Шаг 3. Дополнительные настройки (опционально)

Чтобы оптимизировать работу Nginx при использовании SSL, можно задействовать кэш SSL-сессий.

- Укажем, что будем использовать shared-кэш, который делится между всеми рабочими процессами, и его размер — 10 Мб:

ssl_session_cache shared:SSL:10m;

Эту и следующие строки также вставьте в блок server{} — под строки с путями до сертификатов.

- Зададим таймаут кэша в 10 минут:

ssl_session_timeout 10m;

Таймаут — это период, в течение которого параметры SSL-сессии используются повторно. По умолчанию таймаут равен 5 минутам, если вам подходит это значение, директиву ssl_session_timeout можно не указывать. А можно, напротив, значительно увеличить таймаут, чтобы повысить производительность веб-сервера — например, до одного дня (1d).

- Зададим время работы одного соединения:

keepalive_timeout 70;

Чтобы ускорить загрузку страниц сайта у его посетителей, можно включить опцию SSL stapling — это разрешит серверу прикреплять OCSP-ответы для валидации сертификата.

Для этого вам понадобится создать файл ca.crt, который будет содержать корневой сертификат, полученный вами при покупке SSL (в файле цепочки он идет последним).

Созданный файл нужно разместить на сервере в директории с сертификатами /etc/ssl.

Включаем SSL stapling, добавляя директиву:

ssl_stapling on;

Указываем путь к корневому сертификату:

ssl_trusted_certificate /etc/ssl/ca.crt;

Указываем DNS:

resolver 8.8.8.8;

Сохраните изменения.

В итоге вас получится конфигурация примерно следующего вида:

server {
  listen 443 ssl;

    server_name mydomain.ru www.mydomain.ru;
    ssl_certificate /etc/ssl/mydomain.ru.crt;
    ssl_certificate_key /etc/ssl/mydomain.ru.key;
    ssl_session_cache shared:SSL:10m;
    ssl_session_timeout 10m;
    keepalive_timeout 70;
    ssl_stapling on;
    ssl_trusted_certificate /etc/ssl/ca.crt;
    resolver 8.8.8.8;

    root /var/www/mydomain.ru/html;
    index index.html index.xml;
}

server {
    listen 80;
    listen [::]:80;

    server_name mydomain.ru www.mydomain.ru;
    return 302 https://$server_name$request_uri;
}

Шаг 4. Настройка файрвола

Проверьте текущие параметры:

sudo ufw status

Если в выводе нет профиля Nginx HTTPS или Nginx Full, значит, разрешен только HTTP-трафик.

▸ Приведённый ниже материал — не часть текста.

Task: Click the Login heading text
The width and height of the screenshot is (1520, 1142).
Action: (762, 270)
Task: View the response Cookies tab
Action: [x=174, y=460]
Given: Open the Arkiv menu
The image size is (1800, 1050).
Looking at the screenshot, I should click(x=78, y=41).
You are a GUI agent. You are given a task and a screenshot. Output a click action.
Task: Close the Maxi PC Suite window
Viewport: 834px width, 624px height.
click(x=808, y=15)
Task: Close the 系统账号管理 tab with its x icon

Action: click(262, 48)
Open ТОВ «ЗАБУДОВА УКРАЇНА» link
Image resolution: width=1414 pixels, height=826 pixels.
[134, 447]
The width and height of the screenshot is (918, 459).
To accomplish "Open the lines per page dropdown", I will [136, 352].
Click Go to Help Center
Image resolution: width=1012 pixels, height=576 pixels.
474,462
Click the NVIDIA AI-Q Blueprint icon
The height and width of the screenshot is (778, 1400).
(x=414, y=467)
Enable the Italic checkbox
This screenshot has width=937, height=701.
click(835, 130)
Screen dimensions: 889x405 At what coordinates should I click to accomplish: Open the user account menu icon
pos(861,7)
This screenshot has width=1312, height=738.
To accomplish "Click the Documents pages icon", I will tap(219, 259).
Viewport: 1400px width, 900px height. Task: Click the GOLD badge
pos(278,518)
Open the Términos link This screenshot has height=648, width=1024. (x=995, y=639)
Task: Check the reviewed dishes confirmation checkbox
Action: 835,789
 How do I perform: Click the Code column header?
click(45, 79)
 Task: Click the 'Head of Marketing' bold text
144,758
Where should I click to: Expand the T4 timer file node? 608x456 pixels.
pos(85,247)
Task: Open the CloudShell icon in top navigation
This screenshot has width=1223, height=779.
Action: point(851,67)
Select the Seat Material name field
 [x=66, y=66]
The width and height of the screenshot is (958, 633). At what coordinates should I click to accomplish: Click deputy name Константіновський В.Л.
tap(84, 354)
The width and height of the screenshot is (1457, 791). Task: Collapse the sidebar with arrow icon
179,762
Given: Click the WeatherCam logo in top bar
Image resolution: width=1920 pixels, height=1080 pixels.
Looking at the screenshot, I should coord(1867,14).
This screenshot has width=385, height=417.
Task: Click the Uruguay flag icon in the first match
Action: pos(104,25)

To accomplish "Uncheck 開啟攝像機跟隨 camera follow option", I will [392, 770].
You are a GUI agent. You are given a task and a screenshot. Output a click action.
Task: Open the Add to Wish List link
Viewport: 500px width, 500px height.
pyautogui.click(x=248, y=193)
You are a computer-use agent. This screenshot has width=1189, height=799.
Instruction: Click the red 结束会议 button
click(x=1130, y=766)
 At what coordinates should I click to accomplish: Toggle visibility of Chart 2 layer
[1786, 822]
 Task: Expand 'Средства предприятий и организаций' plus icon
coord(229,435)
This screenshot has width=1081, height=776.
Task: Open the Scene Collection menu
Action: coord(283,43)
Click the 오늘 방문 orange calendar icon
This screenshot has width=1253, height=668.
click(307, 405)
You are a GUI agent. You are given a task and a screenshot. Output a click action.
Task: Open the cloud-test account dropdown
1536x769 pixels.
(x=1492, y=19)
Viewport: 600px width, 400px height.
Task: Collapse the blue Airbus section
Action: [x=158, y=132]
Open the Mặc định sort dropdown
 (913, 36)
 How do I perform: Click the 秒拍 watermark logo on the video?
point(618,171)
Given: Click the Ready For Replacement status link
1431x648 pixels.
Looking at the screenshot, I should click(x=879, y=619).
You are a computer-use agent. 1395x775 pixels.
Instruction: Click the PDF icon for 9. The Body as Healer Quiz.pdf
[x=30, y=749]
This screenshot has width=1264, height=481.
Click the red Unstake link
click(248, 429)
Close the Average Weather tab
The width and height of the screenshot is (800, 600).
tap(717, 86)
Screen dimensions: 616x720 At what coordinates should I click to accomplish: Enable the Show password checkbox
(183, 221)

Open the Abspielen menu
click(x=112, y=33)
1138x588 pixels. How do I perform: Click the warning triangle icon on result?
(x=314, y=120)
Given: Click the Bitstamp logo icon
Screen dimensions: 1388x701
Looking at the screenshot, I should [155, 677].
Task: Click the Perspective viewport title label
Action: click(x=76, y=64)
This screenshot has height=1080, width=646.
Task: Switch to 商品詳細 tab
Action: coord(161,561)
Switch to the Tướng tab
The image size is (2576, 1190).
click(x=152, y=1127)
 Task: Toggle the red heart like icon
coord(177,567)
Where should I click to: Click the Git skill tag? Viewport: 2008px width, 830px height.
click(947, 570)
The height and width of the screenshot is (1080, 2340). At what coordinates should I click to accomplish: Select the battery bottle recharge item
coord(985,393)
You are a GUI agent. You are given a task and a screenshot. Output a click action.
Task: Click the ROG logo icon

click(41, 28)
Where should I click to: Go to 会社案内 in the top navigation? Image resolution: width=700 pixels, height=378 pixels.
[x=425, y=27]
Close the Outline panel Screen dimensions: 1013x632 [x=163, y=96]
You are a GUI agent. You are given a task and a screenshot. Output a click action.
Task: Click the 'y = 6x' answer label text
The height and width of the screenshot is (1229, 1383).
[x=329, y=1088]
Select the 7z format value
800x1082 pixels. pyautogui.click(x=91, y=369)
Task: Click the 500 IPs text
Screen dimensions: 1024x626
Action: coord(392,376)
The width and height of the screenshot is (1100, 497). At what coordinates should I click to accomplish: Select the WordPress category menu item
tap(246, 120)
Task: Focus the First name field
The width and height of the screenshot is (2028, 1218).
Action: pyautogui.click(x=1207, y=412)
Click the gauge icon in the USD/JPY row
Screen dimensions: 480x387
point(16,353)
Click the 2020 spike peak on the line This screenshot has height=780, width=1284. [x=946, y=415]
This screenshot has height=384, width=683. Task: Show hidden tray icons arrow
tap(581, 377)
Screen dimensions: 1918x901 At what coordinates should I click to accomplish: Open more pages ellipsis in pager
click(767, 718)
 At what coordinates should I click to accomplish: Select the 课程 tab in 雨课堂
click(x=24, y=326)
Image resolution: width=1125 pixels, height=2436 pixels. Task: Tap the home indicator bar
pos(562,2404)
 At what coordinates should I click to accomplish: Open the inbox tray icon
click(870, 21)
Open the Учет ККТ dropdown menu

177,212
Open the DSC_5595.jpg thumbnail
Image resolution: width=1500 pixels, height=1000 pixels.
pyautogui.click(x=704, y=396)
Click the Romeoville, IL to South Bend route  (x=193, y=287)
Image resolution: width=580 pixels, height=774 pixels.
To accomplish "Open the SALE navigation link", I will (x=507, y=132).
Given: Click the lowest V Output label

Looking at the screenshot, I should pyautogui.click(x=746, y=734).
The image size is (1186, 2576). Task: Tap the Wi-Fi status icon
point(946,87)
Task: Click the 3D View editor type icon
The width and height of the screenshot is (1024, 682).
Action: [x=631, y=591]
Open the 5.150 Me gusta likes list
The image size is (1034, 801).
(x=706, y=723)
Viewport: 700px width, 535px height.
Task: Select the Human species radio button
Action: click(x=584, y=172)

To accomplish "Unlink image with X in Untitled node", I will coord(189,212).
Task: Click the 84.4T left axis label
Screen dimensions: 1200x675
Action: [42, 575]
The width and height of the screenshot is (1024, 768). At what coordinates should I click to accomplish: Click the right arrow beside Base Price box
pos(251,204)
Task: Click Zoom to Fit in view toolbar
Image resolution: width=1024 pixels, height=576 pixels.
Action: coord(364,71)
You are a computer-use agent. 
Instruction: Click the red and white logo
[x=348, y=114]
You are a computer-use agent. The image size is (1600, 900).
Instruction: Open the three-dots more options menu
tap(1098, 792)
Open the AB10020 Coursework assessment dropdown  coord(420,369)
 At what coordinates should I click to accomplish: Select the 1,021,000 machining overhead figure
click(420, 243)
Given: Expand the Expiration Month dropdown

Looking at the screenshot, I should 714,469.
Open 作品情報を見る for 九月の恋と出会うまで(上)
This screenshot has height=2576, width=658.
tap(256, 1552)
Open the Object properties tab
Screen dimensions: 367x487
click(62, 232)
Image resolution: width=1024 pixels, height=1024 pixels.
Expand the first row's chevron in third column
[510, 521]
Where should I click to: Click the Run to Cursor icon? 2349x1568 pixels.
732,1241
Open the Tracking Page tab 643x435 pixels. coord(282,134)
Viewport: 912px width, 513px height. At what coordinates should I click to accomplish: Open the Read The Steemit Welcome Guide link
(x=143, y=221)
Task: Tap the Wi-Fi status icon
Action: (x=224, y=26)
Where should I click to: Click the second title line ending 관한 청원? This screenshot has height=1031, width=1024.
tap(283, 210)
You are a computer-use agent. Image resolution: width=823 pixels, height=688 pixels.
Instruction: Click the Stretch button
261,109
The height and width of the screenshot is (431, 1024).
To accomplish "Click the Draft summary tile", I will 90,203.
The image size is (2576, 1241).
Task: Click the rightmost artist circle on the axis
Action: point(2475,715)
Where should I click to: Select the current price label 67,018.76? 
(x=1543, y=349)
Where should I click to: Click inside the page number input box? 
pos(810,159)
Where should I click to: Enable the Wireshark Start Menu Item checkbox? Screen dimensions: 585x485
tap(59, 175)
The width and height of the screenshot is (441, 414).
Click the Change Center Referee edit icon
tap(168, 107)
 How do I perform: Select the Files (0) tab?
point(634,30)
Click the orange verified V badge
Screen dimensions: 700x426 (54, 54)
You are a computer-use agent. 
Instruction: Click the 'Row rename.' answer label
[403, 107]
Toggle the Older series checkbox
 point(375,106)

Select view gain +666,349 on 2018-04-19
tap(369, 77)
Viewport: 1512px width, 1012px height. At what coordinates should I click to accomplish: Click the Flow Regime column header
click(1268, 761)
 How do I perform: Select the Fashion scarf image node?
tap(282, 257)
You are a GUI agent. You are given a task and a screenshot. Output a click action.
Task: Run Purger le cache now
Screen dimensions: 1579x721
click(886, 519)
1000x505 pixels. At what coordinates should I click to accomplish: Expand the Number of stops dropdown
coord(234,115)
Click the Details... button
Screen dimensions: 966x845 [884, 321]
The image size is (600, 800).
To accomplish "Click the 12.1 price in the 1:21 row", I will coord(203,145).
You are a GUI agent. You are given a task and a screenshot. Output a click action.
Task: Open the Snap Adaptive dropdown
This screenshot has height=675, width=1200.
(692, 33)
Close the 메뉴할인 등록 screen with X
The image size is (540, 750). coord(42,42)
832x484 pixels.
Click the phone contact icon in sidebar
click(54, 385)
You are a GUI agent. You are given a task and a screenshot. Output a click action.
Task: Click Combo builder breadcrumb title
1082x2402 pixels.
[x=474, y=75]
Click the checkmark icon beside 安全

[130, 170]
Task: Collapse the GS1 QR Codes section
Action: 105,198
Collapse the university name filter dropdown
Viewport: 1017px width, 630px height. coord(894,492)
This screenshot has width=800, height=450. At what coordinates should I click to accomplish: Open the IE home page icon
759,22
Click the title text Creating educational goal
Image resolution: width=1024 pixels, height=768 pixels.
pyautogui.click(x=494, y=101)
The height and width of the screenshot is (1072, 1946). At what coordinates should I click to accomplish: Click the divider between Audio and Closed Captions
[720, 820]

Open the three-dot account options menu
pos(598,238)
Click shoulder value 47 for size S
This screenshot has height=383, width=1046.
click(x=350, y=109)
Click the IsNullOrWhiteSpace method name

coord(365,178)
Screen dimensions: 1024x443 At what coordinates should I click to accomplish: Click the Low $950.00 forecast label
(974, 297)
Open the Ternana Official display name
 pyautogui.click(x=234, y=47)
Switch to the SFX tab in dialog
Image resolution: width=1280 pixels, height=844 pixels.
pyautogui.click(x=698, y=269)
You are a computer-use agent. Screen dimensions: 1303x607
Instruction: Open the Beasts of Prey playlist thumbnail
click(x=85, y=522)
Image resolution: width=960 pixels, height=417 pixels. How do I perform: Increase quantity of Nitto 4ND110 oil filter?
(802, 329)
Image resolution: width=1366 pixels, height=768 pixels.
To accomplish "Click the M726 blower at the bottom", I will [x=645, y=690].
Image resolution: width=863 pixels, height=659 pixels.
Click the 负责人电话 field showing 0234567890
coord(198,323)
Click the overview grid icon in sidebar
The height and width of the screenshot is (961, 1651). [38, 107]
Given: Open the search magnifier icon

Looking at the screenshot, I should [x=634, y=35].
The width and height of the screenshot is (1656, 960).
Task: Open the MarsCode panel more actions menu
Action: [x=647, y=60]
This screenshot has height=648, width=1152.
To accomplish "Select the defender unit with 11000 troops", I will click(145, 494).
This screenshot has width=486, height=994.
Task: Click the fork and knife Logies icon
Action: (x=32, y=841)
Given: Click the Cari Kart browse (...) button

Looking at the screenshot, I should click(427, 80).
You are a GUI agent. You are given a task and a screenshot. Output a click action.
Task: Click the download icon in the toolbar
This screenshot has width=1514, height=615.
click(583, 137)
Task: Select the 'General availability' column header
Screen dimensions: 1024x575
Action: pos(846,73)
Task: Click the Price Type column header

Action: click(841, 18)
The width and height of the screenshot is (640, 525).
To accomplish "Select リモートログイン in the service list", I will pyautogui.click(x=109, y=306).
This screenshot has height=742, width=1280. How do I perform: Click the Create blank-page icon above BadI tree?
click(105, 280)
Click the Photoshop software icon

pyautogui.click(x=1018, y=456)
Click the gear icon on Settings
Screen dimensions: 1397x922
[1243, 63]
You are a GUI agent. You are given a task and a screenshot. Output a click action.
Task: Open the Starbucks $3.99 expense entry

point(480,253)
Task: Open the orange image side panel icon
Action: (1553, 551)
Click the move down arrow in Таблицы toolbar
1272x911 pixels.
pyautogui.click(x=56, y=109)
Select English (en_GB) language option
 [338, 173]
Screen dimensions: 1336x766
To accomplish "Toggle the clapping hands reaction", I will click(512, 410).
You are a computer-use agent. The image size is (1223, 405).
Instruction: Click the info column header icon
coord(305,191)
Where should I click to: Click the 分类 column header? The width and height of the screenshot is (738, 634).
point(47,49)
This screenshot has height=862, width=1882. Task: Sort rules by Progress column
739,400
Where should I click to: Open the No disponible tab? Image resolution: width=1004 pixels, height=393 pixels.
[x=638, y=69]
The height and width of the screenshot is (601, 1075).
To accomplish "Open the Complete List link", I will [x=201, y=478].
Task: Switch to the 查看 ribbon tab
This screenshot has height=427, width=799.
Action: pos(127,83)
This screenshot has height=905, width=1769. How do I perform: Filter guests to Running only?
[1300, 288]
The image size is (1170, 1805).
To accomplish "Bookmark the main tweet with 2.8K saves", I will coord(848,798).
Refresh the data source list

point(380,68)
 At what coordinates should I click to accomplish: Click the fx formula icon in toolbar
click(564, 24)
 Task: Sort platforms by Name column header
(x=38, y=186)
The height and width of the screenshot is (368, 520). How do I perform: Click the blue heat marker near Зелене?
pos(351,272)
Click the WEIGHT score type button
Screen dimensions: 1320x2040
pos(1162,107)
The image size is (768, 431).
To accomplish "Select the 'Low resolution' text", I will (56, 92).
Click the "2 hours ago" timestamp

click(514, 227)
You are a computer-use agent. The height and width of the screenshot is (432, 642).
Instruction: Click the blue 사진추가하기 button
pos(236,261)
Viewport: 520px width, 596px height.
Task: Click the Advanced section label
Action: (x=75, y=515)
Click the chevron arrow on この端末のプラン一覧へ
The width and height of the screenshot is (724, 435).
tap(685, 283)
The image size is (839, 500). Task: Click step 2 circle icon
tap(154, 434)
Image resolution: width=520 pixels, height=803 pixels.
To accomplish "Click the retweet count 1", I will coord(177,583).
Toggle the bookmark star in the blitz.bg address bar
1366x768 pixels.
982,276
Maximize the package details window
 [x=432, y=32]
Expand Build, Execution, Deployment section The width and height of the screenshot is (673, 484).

Чтобы исправить это, добавьте профиль Nginx Full, а Nginx HTTP — удалите. Nginx Full разрешит оба типа трафика: и HTTPS, на порту 443, и HTTP, на порту 80.

sudo ufw allow 'Nginx Full'
sudo ufw delete allow 'Nginx HTTP'

Проверьте новые настройки:

sudo ufw status

Вывод должен быть следующим:

Status: active

To                Action      From
--                -----       ----
OpenSSH           ALLOW       Anywhere
Nginx Full        ALLOW       Anywhere
OpenSSH (v6)      ALLOW       Anywhere (v6)
Nginx Full (v6)   ALLOW       Anywhere (v6)

Шаг 5. Применение настроек

Проверьте конфигурацию Nginx:

sudo nginx -t

Перезапустите Nginx, чтобы изменения вступили в силу:

sudo /etc/init.d/nginx restart

Проверьте работу сайта — теперь он должен быть доступен по HTTPS.